¹School of Mathematics, Southeast University, Nanjing, China
²School of Information Science and Engineering, Southeast University, Nanjing, China

In this study, the trend of the epidemic situation of COVID-19 is analyzed based on the analysis method for network topology. Combining with the sliding window method, the dynamic networks with different topologies for each window are built to reflect the relationship of the data on different days. Then, the static statistical features on network topologies at different times are extracted during the dynamic evolution of complex networks. A new trend function defined on the average degree and clustering coefficient of the network is tailored to measure the characteristics of the trend. Through the value of the trend function, we can analyze the trend of the epidemic situation in real time.
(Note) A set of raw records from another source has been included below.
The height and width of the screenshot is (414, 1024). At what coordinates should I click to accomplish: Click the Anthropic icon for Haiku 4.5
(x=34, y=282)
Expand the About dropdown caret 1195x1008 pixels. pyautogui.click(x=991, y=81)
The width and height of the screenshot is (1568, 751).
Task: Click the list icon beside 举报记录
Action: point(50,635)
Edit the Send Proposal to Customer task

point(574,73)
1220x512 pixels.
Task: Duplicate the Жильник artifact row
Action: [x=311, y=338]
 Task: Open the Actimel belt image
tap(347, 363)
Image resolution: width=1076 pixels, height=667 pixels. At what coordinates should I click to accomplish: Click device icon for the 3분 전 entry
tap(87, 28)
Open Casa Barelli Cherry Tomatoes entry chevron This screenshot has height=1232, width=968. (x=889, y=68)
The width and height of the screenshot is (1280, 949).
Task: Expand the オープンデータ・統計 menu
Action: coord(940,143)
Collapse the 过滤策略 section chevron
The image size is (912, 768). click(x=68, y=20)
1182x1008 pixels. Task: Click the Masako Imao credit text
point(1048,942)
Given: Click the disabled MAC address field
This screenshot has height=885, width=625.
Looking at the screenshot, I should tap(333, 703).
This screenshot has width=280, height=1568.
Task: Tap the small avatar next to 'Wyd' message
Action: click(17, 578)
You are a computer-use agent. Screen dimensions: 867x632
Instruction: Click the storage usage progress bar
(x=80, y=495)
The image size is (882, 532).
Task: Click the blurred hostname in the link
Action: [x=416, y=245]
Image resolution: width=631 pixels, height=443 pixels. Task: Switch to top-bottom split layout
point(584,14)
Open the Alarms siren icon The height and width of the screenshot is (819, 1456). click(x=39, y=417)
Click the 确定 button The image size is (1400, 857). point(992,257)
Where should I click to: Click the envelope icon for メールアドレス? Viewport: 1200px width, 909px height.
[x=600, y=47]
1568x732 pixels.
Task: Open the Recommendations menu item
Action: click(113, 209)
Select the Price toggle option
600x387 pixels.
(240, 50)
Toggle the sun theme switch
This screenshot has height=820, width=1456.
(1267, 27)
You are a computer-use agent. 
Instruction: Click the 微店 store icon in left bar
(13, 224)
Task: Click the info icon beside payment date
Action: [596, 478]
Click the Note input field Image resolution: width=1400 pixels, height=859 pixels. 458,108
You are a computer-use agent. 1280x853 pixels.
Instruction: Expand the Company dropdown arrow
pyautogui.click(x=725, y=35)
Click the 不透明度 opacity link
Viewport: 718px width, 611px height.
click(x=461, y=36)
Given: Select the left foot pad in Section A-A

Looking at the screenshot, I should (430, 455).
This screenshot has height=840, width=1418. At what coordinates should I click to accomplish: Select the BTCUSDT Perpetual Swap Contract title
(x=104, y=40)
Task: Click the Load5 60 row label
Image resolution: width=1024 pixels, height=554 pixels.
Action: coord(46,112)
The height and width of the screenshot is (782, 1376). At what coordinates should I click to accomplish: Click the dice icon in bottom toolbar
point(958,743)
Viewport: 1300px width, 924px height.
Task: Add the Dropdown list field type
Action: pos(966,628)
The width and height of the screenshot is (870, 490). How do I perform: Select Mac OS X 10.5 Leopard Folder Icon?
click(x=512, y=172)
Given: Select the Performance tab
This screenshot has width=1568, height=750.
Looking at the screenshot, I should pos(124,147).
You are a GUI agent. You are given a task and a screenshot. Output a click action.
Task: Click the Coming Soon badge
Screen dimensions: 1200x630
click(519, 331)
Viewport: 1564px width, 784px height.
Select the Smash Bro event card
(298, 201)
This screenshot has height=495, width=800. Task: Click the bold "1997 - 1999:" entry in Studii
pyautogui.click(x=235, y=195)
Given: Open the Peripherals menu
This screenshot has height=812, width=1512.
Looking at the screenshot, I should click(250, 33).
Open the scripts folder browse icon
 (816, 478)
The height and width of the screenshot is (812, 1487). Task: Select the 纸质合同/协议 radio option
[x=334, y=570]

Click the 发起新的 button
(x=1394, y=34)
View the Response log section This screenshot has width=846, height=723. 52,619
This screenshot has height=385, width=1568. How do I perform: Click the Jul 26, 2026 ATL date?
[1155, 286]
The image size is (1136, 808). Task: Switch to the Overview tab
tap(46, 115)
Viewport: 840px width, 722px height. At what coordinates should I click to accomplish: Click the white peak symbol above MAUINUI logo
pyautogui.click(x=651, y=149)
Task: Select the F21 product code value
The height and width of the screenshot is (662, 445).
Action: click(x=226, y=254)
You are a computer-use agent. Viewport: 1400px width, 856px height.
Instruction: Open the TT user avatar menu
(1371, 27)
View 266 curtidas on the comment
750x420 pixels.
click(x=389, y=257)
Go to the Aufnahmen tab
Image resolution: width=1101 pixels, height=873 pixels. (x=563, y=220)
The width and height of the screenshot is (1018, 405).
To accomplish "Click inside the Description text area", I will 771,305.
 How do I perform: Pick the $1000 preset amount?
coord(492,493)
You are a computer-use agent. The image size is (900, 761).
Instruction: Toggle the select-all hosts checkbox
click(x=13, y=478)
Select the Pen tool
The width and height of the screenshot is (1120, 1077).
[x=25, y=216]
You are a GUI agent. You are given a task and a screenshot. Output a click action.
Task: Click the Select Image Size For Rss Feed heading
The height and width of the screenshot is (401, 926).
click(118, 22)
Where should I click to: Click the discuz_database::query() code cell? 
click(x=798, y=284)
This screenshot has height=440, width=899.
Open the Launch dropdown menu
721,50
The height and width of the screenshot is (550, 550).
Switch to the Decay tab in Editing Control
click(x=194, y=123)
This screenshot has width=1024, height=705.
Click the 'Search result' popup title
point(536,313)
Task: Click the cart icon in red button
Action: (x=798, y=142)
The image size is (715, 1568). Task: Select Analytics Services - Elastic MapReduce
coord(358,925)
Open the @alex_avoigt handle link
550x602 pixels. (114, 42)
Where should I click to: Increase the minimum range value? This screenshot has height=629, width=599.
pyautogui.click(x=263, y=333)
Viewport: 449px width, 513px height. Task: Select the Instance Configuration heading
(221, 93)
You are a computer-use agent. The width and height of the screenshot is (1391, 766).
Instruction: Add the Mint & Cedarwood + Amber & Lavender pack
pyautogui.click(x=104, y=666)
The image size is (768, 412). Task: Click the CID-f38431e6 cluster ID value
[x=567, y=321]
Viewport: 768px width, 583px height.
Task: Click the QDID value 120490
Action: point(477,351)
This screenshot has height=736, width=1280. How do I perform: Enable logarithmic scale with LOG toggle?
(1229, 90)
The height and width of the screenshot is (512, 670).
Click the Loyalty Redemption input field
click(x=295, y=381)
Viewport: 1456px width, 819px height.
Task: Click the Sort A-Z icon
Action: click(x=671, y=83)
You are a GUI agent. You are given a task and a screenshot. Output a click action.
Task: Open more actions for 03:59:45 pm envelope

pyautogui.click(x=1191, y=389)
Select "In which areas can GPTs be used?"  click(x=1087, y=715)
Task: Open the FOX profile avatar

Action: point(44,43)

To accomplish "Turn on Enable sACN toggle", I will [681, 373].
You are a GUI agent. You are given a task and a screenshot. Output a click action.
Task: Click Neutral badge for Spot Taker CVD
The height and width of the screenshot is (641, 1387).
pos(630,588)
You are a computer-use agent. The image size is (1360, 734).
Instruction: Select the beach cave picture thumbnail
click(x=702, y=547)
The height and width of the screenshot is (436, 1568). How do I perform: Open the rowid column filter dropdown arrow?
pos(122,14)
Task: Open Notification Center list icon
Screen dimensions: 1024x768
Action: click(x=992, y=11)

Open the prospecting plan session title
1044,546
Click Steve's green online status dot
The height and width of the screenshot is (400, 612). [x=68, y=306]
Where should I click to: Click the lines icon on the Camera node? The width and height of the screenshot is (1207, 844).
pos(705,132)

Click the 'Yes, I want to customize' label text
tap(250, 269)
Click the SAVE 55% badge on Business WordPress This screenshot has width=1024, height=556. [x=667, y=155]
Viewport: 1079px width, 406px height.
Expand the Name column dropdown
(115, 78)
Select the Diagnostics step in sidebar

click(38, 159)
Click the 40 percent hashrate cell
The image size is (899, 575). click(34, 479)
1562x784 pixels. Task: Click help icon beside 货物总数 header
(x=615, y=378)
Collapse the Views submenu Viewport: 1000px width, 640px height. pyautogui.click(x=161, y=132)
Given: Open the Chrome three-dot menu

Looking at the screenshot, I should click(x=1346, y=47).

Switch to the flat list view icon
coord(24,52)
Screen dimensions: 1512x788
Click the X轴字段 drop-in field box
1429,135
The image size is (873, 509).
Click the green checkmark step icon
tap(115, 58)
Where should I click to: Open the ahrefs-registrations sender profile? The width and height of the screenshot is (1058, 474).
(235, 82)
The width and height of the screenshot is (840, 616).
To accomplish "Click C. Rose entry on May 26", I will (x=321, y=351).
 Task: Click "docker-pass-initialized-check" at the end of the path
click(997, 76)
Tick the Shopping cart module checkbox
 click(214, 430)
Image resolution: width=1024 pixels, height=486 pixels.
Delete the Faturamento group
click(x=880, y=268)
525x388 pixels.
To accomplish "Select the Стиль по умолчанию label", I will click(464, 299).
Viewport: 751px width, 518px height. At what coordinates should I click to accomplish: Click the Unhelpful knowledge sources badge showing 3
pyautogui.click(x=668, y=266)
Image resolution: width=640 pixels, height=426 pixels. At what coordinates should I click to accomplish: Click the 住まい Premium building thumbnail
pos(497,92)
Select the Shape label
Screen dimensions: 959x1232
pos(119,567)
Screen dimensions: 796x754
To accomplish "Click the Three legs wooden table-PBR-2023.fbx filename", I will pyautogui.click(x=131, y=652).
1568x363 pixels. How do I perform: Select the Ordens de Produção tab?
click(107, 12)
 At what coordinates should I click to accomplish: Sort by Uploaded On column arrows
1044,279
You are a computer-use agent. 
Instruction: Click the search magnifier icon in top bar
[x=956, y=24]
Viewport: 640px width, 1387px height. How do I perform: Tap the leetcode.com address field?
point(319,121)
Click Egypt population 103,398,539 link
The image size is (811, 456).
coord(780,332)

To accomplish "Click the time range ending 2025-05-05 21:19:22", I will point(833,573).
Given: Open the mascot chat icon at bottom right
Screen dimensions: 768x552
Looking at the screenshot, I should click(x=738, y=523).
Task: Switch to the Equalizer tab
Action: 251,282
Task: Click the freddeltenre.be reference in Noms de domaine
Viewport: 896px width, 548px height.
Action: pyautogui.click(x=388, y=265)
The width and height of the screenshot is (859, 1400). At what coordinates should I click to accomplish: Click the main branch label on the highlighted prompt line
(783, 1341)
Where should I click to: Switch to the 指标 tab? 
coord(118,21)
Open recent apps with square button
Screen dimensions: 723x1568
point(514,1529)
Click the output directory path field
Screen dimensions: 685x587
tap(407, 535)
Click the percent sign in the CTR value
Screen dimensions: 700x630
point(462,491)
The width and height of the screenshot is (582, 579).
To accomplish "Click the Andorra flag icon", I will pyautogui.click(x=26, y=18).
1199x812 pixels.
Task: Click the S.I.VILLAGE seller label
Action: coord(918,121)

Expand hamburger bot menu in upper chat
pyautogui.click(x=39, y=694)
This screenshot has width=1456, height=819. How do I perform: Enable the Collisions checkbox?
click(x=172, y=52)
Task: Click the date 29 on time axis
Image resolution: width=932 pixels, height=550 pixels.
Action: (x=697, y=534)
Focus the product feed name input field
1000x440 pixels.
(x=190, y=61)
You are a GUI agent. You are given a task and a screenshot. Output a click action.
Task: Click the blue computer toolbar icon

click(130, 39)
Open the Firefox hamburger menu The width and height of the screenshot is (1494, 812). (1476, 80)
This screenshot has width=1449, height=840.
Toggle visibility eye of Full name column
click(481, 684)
It is found that if the value of the trend function tends to decrease, it means that the epidemic will have to be effectively controlled. Finally, we put forward some suggestions for early control of the epidemic.

1. Introduction

Since December 2019, patients with pneumonia of unknown cause have appeared in some medical institutions. By now, the number of cases caused by coronavirus (COVID-19) has increased. The World Health Organization (WHO) declared the COVID-19 disease a pandemic on March 11, 2020. The cumulative confirmed cases have reached almost 3,220,000 as of May 1, 2020 worldwide. For new outbreaks, it is significant to understand the transmission dynamics of infection, which can help governments take effective measures to contain them and reduce the number of spread. In the survey of other two pandemics caused by coronavirus severe acute respiratory syndrome coronavirus (SARS-CoV) and Middle East respiratory syndrome coronavirus (MERS-CoV), scientists have put forward many effective measures to build the transmission models, such as the transmission analysis based on genome research (Qin et al., 2003) and the mathematical model of infection kinetics (Liang, 2020).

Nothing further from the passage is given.